Table 3–3. Recommended Haemophilus influenzae type b (Hib) routine vaccination schedule
Vaccine 2 Months 4 Months 6 Months 12-15 Months

HbOC/PRP-T

Dose 1

Dose 2

Dose 3

Booster

PRP-OMP

Dose 1

Dose 2

Booster

PRP-D*

Single dose*

* PRP-D is licensed for a booster dose following a primary series of another type of vaccine when the infant is 12 months of age and for a single dose in previously unvaccinated infants at 15 months of age.

The optimal interval between doses is 2 months, with a minimum interval of 1 month. At least 2 months should separate the booster dose from the previous (second or third) dose. Hib vaccines may be given simultaneously with all other vaccines.

Limited data suggest that if Hib conjugate vaccines are given to infants <6 weeks of age, they may induce immunologic tolerance to additional doses of Hib vaccine. Therefore, Hib vaccines, including combination vaccines that contain Hib conjugate, should not be given to a child <6 weeks of age.

All three conjugate Hib vaccines licensed for use in infants are interchangeable. A series that includes vaccines of more than one type will induce a protective antibody level. If it is necessary to change the type of vaccine, three doses of any combination constitute the primary series. Any licensed conjugate vaccine may be used for the booster dose, regardless of what type was received in the primary series.

Unvaccinated infants and children 7 months of age or more might not require a full series of three or four doses.

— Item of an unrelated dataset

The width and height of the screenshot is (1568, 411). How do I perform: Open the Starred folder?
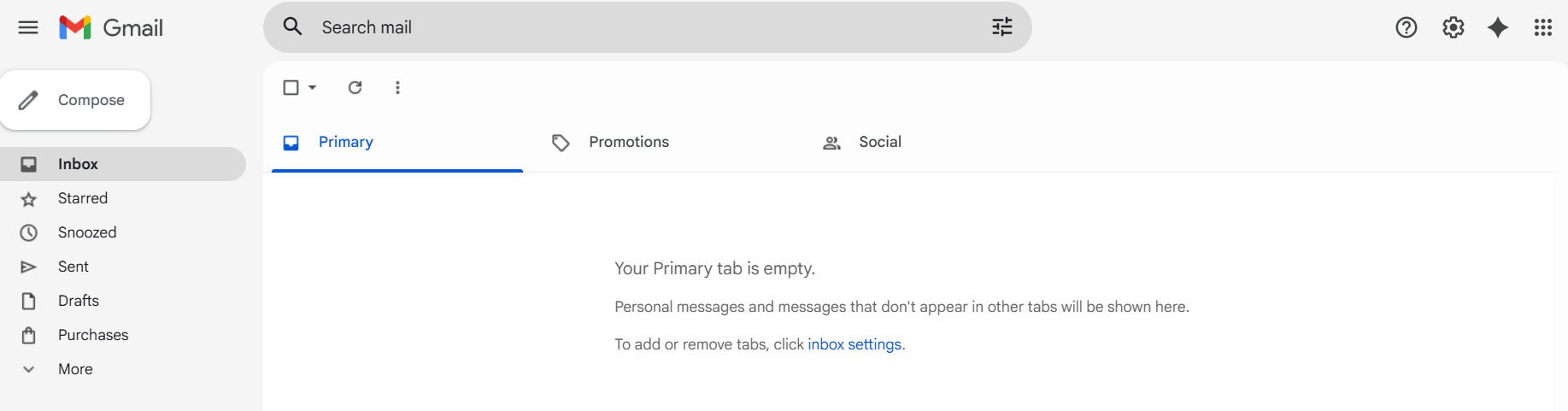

The number of doses an infant or a child needs to complete the series depends primarily on the infant's or child's age at the time and, to a lesser degree, on the number of prior doses of Hib vaccine received. Previously unvaccinated infants and children 15–60 months of age should receive a single dose of any conjugate Hib vaccine. In general, children >60 months of age do not need Hib vaccination. Refer to the American Academy of Pediatrics Red Book for additional information on late or lapsed Hib vaccination schedules.

Adverse Reactions

Adverse events following vaccination with Hib conjugates are uncommon. Swelling, redness, or pain, or a combination of these, have been reported in 5%–30% of recipients and usually resolve within 12–24 hours. Systemic reactions such as fever and irritability are infrequent.

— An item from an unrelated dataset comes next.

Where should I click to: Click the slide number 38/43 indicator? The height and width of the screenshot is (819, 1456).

Precautions and Contraindications

Vaccination with Hib conjugate vaccine is contraindicated in anyone known to have experienced anaphylaxis following a prior dose of that vaccine. Vaccination should be delayed in infants and children with moderate or severe acute illnesses. Minor illnesses (for example, mild upper respiratory infection) are not contraindications to vaccination. Contraindications and precautions for the use of TriHIBit and Comvax are the same as those for their individual component vaccines (i.e., DTaP, Hib, and hepatitis B).

Treatment

Specific antibiotic treatment is necessary for invasive Hib disease. In certain circumstances, antibiotic prophylaxis is indicated for household contacts. Refer to the American Academy of Pediatrics Red Book for additional information.